Aside from the fact that she grows the best tomatoes and sweet corn on the planet, she also doesn’t charge much at all for her produce. Too, she bottles tomatoes, apple sauce, and homemade salsa and pesto. Her daughter-in-law helps with the production required, amounting to hundreds of bottles during the high season. Together they make apple crisp, German chocolate cake, and other pastries—but only if you’re lucky enough to be there when they’re for sale.
There’s no cash register at Betty’s, only a cash box sitting on the counter in her garage next to the carrots. That’s where you pay. You see, she’s not outside all the time, so she puts a price on each vegetable picked that day. You simply put the money in the cash box and take change if you don’t have the exact amount. As her son says, “Between people taking too much or too little, it probably all evens itself out.”
Has she been filched a few times? “Oh yes”, she says, “but they probably needed it more than I did. People have to feed their families, you know.”
We visited her oasis over the weekend. Time’s running short as the winds start to blow a little colder, and the ground will be bitten by frost one of these nights.
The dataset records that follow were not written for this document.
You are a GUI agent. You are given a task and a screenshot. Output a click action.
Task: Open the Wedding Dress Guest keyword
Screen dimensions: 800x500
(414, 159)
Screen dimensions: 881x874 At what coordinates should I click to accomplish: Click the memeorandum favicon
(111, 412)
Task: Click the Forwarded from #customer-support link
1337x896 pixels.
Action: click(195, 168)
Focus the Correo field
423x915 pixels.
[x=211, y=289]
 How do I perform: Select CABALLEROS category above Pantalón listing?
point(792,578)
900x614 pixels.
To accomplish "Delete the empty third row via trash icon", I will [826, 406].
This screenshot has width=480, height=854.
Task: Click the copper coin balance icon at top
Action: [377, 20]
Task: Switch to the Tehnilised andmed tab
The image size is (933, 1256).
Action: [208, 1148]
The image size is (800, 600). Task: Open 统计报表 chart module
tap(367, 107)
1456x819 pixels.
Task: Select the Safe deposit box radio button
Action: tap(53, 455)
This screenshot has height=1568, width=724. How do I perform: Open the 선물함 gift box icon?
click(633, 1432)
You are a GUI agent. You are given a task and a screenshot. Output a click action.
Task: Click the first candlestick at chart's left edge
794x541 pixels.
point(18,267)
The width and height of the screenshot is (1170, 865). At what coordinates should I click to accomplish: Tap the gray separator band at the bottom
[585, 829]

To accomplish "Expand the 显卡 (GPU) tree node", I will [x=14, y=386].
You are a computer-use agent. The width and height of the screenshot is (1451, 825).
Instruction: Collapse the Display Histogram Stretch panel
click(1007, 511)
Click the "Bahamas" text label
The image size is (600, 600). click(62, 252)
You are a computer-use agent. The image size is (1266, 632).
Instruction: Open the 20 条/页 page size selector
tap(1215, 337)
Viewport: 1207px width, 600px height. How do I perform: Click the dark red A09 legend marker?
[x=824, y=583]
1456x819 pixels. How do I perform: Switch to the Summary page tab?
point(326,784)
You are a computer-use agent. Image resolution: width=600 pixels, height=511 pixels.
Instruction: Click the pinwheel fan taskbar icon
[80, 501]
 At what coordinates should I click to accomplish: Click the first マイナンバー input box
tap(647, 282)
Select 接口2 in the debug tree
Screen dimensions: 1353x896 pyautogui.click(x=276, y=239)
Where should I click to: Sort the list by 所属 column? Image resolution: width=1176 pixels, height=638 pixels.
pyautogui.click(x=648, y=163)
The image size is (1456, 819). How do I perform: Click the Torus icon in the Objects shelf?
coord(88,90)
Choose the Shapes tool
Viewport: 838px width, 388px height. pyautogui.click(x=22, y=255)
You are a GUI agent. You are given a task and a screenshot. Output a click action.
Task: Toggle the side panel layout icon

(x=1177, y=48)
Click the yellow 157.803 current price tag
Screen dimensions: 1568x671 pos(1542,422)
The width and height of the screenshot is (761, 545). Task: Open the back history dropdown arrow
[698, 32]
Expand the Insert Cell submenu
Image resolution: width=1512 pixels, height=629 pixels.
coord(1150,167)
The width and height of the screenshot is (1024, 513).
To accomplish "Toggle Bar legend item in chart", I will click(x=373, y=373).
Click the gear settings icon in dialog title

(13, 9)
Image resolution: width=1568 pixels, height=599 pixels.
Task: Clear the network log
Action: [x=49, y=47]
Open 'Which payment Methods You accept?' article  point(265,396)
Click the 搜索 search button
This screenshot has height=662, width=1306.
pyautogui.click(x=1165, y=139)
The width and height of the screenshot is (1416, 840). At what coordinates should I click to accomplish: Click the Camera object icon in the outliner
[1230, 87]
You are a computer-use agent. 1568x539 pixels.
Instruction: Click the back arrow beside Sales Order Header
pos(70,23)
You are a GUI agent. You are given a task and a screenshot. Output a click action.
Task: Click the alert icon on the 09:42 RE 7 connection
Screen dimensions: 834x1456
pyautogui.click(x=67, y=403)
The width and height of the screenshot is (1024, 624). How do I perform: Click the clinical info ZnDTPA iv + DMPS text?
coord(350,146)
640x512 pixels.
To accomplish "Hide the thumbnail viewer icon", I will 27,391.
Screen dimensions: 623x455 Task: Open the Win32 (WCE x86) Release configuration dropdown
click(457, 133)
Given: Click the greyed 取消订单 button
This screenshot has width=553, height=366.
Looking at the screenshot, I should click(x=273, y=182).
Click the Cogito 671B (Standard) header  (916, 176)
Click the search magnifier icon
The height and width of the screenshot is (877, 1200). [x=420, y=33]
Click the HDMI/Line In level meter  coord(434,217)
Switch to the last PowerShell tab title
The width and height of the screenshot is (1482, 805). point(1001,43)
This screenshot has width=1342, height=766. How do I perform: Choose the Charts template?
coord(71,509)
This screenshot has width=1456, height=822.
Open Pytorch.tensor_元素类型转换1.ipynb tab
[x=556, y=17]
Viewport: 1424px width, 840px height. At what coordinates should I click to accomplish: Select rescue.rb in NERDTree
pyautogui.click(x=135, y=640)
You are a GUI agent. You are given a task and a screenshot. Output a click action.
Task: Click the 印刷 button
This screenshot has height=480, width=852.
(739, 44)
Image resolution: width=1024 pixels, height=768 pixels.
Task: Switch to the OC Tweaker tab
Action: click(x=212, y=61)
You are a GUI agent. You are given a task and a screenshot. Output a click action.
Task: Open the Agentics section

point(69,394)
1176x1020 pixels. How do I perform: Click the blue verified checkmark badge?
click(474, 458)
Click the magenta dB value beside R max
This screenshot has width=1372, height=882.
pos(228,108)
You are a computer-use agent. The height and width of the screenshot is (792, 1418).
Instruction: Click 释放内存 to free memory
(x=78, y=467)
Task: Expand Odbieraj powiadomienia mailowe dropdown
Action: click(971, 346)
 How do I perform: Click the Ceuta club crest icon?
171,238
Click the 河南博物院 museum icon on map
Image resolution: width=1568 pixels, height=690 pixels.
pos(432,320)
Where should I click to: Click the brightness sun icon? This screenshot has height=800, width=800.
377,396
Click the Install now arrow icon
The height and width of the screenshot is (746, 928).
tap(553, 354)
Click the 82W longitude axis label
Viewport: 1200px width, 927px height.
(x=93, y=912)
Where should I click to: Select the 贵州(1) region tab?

We drove up to a group of swarthy young lads pushing apples into a grinder of some sort. There was Betty, her daughter-in-law, and three sons mushing apples for crisp, a new concoction the daughter urged us to try. Characteristically, she handed over a whole tin to take home and sample. We asked how much? She said, “You’ll be my guinea pigs, let me know what you think.” I can tell you it was delicious-o.
Betty grows a ton of vegetables in her garden, certainly enough to keep the surrounding neighborhoods fed. She also has an area for some kids who tend to their little patch of heaven. These are special-needs kids, and the lessons are priceless, I assume.
Being a business person, I thought the world needs this food—and if people knew who and where it came from they’d buy it, à la the old days when everyone grew their own and jammed it in Mason jars for the winter. Yes, it’s great organic business.
But then why ruin a good and wholesome thing by trying to monetize it?